Posté par Serge Bénard le 28 janvier 2011

ÉCRIT PAR MIHÁLY RÓZSA

Portrait - Róbert Bognár, un traducteur passionné dans Traductions, traducteurs br%201Photo: Dezső Váli

A l’âge de seize ans, Róbert Bognár s’est fixé trois buts principaux: être un parent jeune, devenir professeur de littérature, et traduire Les Chants de Maldoror de Lautréamont, qui, à l’époque, n’avaient pas encore été traduits en hongrois. Né en 1947 par le plus pur des hasards dans la même ville que Hitler, Braunau en Autriche, Róbert a la chance d’apprendre le français à Casablanca où son père avait travaillé comme attaché commercial.
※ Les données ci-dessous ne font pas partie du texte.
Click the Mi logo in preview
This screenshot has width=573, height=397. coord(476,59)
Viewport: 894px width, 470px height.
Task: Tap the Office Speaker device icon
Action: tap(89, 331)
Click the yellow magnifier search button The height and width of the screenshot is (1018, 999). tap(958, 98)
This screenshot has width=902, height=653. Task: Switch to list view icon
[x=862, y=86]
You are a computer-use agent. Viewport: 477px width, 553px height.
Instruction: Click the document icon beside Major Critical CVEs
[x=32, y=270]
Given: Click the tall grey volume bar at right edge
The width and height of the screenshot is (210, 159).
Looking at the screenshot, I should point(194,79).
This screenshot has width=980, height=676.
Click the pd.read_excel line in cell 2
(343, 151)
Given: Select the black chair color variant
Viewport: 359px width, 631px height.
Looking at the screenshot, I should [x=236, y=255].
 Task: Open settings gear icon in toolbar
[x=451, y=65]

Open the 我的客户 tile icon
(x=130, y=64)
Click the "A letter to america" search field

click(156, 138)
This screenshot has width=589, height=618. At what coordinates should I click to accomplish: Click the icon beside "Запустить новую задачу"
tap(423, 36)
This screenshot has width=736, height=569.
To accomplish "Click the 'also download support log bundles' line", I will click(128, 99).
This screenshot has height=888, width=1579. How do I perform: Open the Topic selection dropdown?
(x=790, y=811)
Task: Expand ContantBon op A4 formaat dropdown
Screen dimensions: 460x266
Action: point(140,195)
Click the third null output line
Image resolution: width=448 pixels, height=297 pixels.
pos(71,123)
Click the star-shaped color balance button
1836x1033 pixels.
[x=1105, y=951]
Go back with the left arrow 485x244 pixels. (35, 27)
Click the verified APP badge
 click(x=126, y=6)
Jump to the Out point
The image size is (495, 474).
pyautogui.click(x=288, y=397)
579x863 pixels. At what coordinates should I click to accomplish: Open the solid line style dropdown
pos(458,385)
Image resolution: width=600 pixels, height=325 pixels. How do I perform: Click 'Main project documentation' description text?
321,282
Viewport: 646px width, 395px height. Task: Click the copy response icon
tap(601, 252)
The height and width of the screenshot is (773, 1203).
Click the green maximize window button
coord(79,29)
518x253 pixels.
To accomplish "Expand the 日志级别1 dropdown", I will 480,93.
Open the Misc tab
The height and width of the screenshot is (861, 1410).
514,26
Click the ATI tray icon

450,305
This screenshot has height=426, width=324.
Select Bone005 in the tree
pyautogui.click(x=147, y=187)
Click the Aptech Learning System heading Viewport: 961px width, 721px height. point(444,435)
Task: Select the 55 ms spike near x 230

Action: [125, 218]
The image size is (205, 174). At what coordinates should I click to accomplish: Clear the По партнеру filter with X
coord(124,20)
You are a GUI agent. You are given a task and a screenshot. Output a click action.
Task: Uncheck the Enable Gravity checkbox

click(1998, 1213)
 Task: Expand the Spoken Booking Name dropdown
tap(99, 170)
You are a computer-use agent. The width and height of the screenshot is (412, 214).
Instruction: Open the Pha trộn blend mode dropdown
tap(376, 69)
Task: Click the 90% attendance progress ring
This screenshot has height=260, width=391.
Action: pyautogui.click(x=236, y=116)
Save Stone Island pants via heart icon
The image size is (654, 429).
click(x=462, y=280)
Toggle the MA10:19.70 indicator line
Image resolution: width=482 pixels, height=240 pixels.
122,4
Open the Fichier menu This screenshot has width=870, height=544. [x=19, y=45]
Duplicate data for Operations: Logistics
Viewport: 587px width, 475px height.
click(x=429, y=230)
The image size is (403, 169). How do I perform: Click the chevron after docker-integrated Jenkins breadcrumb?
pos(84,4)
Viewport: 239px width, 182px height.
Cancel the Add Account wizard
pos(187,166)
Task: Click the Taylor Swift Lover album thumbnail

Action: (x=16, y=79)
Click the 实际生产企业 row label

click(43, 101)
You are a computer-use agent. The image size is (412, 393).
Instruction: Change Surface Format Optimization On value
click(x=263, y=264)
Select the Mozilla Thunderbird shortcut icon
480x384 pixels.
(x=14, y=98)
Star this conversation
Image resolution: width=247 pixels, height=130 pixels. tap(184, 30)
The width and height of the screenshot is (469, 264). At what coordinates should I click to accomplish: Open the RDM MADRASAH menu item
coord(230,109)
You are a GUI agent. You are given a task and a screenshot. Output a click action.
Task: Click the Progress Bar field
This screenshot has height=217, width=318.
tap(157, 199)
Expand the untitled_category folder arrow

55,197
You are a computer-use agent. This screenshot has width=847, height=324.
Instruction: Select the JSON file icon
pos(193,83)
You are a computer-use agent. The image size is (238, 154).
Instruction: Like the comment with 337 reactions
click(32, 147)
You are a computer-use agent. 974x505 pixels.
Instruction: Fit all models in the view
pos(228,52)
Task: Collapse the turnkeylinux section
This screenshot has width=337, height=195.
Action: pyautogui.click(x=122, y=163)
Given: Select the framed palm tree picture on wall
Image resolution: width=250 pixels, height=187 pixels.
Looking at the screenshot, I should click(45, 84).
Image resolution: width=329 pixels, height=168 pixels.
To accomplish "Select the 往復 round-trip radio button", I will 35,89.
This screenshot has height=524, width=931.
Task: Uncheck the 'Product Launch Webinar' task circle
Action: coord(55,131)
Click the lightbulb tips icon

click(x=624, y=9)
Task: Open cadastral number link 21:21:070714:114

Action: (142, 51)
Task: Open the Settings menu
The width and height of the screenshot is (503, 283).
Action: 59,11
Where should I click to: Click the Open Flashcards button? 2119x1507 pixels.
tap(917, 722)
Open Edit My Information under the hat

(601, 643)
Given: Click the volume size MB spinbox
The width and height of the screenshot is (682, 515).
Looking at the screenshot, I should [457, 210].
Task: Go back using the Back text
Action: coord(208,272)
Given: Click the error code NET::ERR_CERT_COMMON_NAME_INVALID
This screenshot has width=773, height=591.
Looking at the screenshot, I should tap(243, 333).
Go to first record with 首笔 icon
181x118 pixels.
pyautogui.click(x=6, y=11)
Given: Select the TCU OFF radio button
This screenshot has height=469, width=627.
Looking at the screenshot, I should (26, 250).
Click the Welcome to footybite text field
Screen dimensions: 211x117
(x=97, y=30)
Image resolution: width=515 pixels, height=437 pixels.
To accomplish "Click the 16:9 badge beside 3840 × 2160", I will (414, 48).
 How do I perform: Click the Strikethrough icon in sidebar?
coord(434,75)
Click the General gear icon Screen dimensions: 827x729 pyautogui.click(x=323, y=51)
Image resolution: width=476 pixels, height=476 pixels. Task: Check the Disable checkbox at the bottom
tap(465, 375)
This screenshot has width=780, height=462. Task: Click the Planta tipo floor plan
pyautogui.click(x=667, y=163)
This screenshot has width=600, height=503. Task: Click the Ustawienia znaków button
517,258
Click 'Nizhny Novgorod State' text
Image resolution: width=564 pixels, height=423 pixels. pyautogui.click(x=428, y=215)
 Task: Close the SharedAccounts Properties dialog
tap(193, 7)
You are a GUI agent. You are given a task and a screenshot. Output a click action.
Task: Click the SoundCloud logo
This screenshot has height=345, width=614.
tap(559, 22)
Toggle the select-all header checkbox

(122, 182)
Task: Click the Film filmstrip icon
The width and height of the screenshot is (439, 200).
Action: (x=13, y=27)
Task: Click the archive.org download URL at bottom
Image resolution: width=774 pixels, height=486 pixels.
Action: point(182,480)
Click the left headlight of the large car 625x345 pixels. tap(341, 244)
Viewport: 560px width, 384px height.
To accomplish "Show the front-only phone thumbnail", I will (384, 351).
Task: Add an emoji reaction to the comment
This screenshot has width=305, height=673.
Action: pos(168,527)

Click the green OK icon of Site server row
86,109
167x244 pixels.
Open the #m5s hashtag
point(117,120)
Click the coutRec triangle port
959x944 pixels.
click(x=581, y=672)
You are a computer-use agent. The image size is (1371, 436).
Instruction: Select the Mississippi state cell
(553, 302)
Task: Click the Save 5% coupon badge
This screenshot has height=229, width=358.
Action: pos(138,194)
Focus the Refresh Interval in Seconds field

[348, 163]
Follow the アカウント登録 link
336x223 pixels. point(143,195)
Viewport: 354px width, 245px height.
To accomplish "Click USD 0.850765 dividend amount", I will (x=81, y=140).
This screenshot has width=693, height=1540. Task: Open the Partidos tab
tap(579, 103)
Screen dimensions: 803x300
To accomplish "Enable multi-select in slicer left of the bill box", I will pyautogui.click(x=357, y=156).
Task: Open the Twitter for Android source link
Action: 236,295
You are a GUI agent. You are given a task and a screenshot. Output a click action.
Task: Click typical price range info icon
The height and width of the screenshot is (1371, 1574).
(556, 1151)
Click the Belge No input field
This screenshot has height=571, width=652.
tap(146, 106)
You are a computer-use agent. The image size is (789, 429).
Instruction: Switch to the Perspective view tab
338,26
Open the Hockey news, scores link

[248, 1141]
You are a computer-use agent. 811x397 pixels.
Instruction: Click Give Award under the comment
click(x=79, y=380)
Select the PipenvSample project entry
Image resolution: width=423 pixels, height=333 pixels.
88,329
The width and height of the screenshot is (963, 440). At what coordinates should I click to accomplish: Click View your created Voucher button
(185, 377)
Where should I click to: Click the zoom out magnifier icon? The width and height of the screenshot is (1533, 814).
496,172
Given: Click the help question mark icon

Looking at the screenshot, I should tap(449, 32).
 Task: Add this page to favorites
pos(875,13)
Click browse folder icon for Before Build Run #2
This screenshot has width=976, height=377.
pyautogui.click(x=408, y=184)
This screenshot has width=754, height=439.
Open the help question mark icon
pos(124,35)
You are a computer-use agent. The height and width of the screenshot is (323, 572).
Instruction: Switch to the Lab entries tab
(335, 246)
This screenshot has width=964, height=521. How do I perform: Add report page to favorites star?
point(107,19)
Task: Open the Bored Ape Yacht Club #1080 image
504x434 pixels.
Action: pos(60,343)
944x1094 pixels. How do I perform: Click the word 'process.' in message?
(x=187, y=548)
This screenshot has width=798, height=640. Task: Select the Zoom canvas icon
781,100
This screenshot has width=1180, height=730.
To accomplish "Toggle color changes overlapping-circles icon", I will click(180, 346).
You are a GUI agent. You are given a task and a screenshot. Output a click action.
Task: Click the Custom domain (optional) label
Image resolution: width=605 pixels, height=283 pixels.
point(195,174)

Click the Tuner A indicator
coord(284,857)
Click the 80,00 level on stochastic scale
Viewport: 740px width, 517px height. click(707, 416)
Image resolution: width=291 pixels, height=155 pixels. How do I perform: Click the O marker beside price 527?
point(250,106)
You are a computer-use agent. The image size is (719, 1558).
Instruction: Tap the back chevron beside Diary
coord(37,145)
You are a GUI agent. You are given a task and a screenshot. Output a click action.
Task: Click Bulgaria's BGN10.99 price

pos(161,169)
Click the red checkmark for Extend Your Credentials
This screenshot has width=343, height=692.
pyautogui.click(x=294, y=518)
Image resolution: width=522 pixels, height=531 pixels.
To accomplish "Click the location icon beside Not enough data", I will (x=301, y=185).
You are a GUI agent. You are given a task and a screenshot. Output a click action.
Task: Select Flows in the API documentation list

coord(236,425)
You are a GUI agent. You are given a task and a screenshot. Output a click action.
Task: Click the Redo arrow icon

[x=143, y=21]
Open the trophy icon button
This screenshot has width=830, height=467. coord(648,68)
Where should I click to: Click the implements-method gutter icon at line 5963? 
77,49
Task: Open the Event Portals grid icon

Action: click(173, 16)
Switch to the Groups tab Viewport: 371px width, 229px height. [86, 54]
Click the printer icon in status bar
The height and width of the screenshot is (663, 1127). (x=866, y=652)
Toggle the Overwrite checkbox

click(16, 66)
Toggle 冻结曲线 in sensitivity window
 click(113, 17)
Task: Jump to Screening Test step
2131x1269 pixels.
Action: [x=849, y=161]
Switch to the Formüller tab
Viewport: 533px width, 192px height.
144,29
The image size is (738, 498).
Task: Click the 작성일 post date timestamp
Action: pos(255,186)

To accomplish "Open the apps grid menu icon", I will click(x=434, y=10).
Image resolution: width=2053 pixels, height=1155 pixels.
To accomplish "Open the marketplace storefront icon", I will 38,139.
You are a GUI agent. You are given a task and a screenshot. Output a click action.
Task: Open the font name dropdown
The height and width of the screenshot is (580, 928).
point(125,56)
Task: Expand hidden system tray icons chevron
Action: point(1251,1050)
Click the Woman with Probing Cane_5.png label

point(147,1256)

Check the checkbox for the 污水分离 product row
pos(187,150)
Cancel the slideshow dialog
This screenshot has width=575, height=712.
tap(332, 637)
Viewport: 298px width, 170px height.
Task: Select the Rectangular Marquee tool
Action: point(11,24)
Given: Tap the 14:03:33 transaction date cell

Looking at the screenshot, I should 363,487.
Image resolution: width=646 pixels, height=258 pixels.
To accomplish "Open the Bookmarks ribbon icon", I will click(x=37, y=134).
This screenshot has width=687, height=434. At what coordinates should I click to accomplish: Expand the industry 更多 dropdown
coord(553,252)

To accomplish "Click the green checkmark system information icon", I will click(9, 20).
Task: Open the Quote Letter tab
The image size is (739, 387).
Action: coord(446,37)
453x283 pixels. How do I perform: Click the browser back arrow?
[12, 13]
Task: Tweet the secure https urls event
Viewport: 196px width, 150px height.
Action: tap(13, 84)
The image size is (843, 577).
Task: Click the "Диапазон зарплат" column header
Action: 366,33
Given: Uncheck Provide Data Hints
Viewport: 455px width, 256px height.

Avec l’aide d’une très bonne professeure du lycée Apáczai de Budapest, Mme Semjén, il s’oriente rapidement pour une carrière où la langue française a un rôle prépondérant.

 

Après avoir décroché son diplôme de professeur de français et de hongrois -avec une thèse sur Lautréamont, bien entendu- il devient professeur au lycée Kölcsey de Budapest, puis journaliste pour quelques années. A 23 ans, il se présente aux Editions Európa avec les premières strophes de ses traductions des Chants de Maldoror. Cette maison d’édition, une des plus respectées en Hongrie, spécialisée dans la publication de la littérature étrangère, est à l’époque un atelier des meilleurs traducteurs du pays avec des chefs prestigieux. L’un d’entre eux, László Lator, par ailleurs excellent poète et écrivain, répond personnellement au jeune professeur en l’encourageant de continuer son travail. En guise d’encouragement suprême, il lui offre de traduire le livre d’un jeune écrivain français. Il s’agit du roman La guerre de Le Clézio. Bon début avec un futur prix Nobel de la littérature et avec une éditrice exceptionnelle, Judit Pór, qui apprend le métier au traducteur débutant. Après La guerre, il travaille sur Eugénie Grandet de Balzac et La vie devant soi de Émile Ajar/Romain Gary. Ce dernier roman -et son traducteur- connait un grand succès en Hongrie (de même que le Vercoquin et le plancton de Boris Vian, devenu rapidement un livre fétiche des jeunes lecteurs).